Saturday, May 26, 2012

The Reluctant Gardener

I'm not a gardener.  This is one of the many things that make me something of a black sheep in my family.  My mother is blessed with a green thumb.  One of my sisters is a pro with tomatoes and any number of vegetable and herb gardens.  The other sister... I swear, as she walks along, little green shoots spring up from the earth from the path upon which she has passed.  And they aren't weeds.  Those ladies can grow a garden.

I, on the other hand, can kill a cactus.  Or a chia pet.  These two things are proven facts.  Honestly, I think I could kill Astroturf.  When I moved into our house, I was gifted a thriving, beautiful garden in our backyard and an impeccable lawn out front.  It terrified me.  For the past two years, I have watered but done precious little else.  No planting, no weeding, no pruning.  I gave the plants a drink, dollar weed and trumpet vine alike, and hoped for the best.
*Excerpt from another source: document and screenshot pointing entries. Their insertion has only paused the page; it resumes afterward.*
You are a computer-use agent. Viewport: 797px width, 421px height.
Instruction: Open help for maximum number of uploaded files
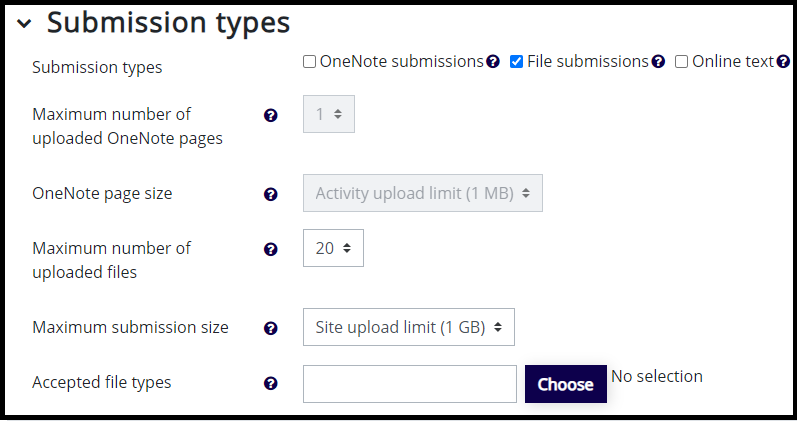pos(271,249)
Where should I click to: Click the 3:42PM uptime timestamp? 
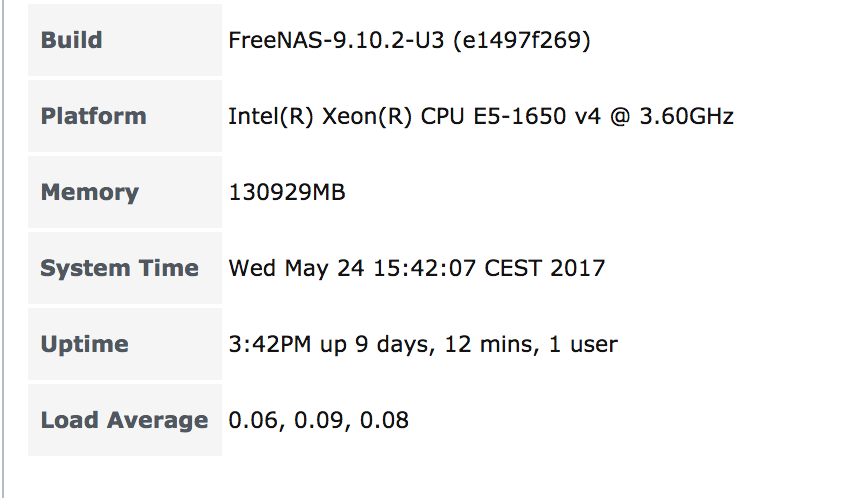pyautogui.click(x=270, y=344)
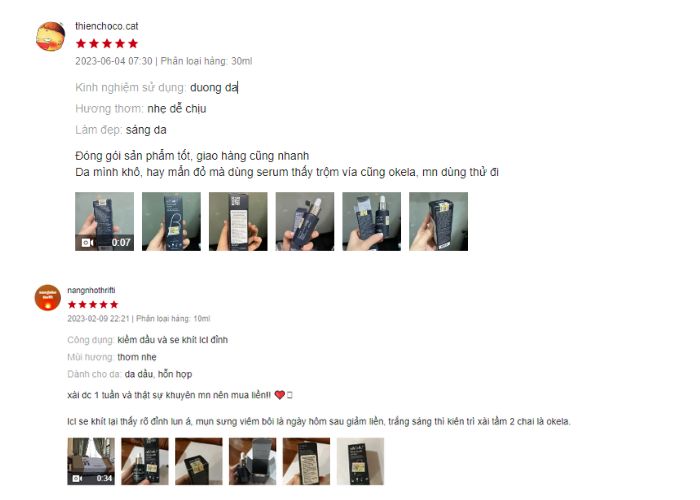Open first review's second photo with letter B box
Screen dimensions: 700x500
click(x=171, y=221)
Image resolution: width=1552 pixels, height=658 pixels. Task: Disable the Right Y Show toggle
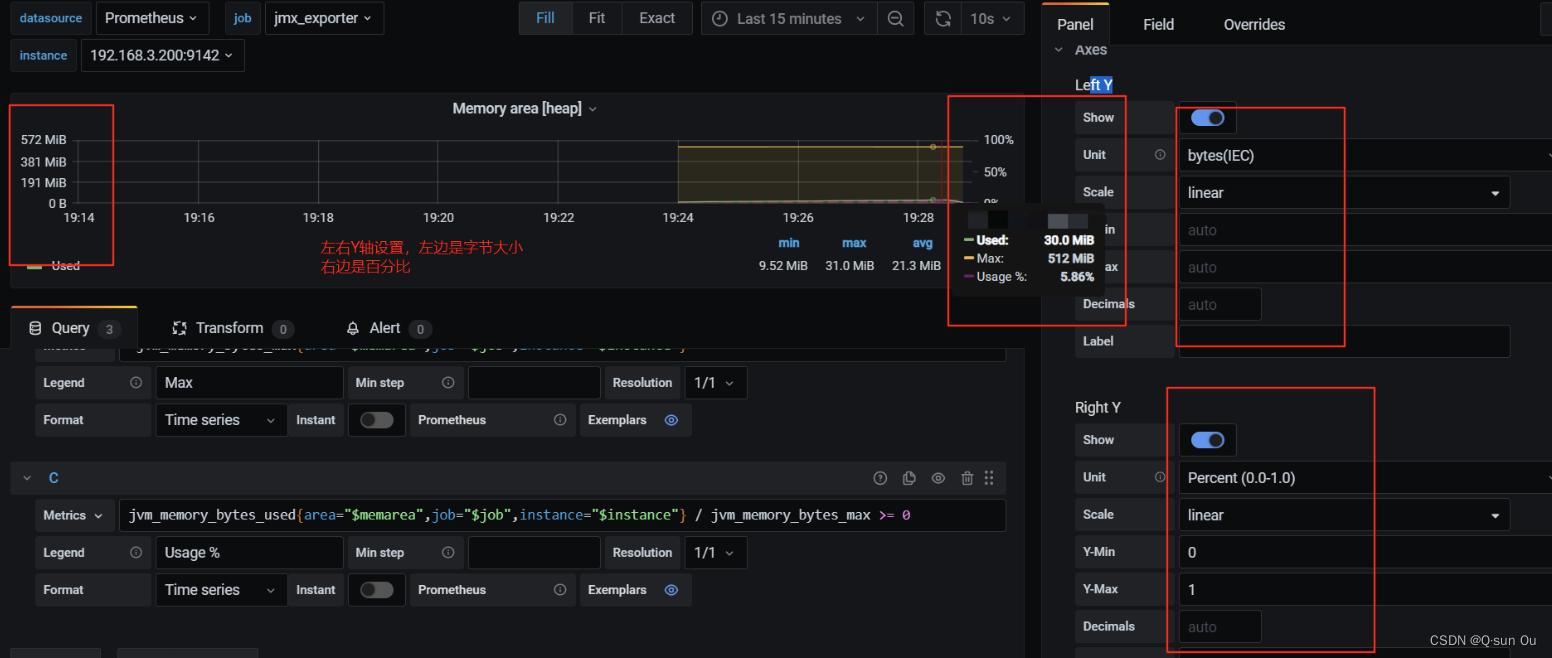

Bad things have happened.  The front lawn has strange dead patches.  I have no idea how that happened.  The back yard has thriving vines and a beautiful rose bush, but a fair crop of Johnson grass and various other weeds as well.  This fall I decided enough was enough.  I was going to conquer my fear and become a gardener.

Because it was fear, more than laziness, that kept me from donning a pair of nubbly gloves and attacking Mother Nature.  I have always been terrified of making mistakes.  And when you are new to something, it is virtually guaranteed that you are going to screw up.  I was afraid I would pull up the crape myrtles mistaking them for a weed or a "trash tree."  Afraid that in my ignorance I would kill all the good and nurture all the bad.

This fall, however, I decided to be brave.  I looked at my front lawn, wished it was pretty, and realized it wasn't going to get there without me.  Collaborating with my husband, we planted some winter rye and I dug up some weeds.  It improved.  I was inspired.  We went to a nursery where I purchased several flats of winter-friendly bedding plants.  Some shriveled up and died.  But others made it.  And looked pretty.  Nothing like the arboretum-esque gardens I drool over in magazines and that my family can replicate, but nice.  Intentional.  Like somebody loved that little flower bed.

So now that spring is waning and summer quickly approaching, I turned my attention to the wild, overgrown garden that surrounds our pool.  Most of it is the vines that were planted there intentionally and look gorgeous.  But they are intermingled with undesirables: baby trees far too close to the fence line, unsightly knee-high weeds, fantastically healthy dandelions.  With a deep breath, I grabbed the clippers and went for it.  With my limited horticultural knowledge I was fairly sure I would destroy something nice.

And I did.  While my children splashed happily in the pool, I stared with no small amount of dismay at an area of Virgina Creeper that was drooping dangerously.  By this evening, I have had to admit... that part's dead.  In my zeal to clear the debris, I over-pruned and destroyed.

But I'm not going to despair.  I'm going to take the advice I give my own children:  you have to fail sometimes if you are ever going to learn.  It's a tough pill to swallow and, no, my kids do not believe me on this one yet.  It doesn't make it any less right.  My garden still looks intentional, like somebody loves it.  It's just somebody who got a little clipper happy.

The Virginia Creeper is going to be fine, I think.  It is still thick and healthy further down the fence and it should do its job and creep along, covering up my mistake by summer's end.  In the meantime, I moved my husband's gas grill in front of the bald spot so it looks like maybe I meant to do that for fire safety reasons or something.  Maybe I'll hang a bird feeder.  It'll be alright.  And the important thing is, I'm trying.  I'm not letting it fall to the slow decay of neglect out of fear that I might be less than perfect.  I'm failing and I'm learning and remembering that, really, that's what life is all about.